The version of H.R. 1424 that passed is much longer than H.R. 3997, the Bailout program bill that the House defeated Monday.

Lawmakers created the version of the bill that passed in the Senate by putting the text of the Emergency Economic Stabilization Act, which includes the Troubled Asset Repurchase Program provisions, into a bill that originally was introduced as the Paul Wellstone and Pete Domenici Mental Health Parity and Addiction Equity Act of 2008.

Like the TARP section of H.R. 3997, the TARP section of H.R. 1424 would let the Treasury secretary use the repurchase program to shore up retirement plans but would exclude Section 409A non-qualified deferred compensation plans from the list of the types of retirement plans that ought to be helped.
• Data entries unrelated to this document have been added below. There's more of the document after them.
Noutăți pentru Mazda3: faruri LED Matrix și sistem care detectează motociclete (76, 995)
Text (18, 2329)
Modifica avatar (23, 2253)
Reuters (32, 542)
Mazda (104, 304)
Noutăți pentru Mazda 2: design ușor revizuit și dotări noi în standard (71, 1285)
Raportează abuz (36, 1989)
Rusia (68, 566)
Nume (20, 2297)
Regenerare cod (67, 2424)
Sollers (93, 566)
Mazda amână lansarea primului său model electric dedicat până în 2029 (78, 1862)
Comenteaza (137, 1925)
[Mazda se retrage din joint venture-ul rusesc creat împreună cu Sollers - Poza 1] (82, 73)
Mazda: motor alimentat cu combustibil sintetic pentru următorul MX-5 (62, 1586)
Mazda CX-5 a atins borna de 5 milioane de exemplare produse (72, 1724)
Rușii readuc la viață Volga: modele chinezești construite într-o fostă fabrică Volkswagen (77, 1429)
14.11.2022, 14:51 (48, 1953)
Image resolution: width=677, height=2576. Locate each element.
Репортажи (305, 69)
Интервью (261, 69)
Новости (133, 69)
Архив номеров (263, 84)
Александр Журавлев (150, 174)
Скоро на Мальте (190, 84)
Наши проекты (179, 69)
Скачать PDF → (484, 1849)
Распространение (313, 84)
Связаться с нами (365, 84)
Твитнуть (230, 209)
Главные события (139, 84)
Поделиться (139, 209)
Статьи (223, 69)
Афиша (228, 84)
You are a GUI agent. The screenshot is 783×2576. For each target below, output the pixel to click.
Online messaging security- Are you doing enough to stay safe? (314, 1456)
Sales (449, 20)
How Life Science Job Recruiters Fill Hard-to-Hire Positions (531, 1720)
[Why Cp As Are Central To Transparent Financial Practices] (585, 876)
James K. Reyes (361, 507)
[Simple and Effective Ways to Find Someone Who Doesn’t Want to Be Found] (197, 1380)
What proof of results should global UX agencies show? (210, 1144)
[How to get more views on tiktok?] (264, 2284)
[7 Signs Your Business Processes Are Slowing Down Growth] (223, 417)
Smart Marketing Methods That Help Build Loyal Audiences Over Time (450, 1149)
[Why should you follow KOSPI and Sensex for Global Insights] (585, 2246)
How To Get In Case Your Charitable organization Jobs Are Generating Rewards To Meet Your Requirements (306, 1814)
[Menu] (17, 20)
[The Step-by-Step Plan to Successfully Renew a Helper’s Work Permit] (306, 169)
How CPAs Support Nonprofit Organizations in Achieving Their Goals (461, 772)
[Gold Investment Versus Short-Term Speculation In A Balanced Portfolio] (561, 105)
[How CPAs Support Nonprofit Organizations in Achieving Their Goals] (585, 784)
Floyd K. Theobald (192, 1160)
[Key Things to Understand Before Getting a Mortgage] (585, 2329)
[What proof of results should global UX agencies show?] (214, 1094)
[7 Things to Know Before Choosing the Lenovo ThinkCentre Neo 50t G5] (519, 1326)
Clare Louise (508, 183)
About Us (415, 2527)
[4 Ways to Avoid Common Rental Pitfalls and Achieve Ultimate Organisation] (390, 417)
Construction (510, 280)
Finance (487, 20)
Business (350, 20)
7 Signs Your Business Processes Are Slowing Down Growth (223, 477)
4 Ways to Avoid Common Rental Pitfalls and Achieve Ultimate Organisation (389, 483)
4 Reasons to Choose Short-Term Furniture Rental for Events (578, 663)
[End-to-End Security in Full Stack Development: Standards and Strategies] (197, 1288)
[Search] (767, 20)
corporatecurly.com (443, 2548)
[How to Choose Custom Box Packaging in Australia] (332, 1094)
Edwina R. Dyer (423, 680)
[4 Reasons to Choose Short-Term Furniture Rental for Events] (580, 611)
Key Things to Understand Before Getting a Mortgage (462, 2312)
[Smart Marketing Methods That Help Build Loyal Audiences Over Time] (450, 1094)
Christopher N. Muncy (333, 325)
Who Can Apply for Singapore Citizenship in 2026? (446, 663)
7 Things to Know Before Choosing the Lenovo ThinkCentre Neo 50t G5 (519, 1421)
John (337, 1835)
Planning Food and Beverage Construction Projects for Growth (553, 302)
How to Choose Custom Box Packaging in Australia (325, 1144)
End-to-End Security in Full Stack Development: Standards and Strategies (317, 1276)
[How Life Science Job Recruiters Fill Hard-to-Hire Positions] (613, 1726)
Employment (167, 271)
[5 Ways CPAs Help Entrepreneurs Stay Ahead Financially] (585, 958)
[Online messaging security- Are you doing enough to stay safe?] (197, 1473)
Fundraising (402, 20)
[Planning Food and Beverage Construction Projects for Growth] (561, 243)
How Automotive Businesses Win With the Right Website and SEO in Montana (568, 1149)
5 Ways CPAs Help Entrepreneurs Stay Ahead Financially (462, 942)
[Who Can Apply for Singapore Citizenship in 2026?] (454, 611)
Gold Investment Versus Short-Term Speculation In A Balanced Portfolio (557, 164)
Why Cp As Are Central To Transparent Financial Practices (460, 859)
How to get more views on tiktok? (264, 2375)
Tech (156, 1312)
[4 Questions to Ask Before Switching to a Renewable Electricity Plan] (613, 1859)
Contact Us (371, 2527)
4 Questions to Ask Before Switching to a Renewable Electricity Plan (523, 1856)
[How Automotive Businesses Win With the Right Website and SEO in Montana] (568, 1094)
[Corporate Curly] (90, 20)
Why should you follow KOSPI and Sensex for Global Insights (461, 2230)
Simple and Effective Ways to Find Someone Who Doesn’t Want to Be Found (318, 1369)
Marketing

The Senate version of H.R. 1424 also includes a collection of "tax extenders," or provisions that would extend certain tax breaks, such as alternative minimum tax relief; a break for taxpayers who contribute individual retirement account assets to charity, and a provision for the "extension and modification of duty suspension on wool products."

The tax extenders and the mental health parity section were already in H.R. 1424 before the Senate added the TARP section to the bill.

The mental health parity section of the expanded bill would require group health plans that cover mental health care to offer the same level of coverage for mental health care that they offer for other types of health care.

The version of H.R. 3997 that failed in the House Monday also included the mental health parity legislation.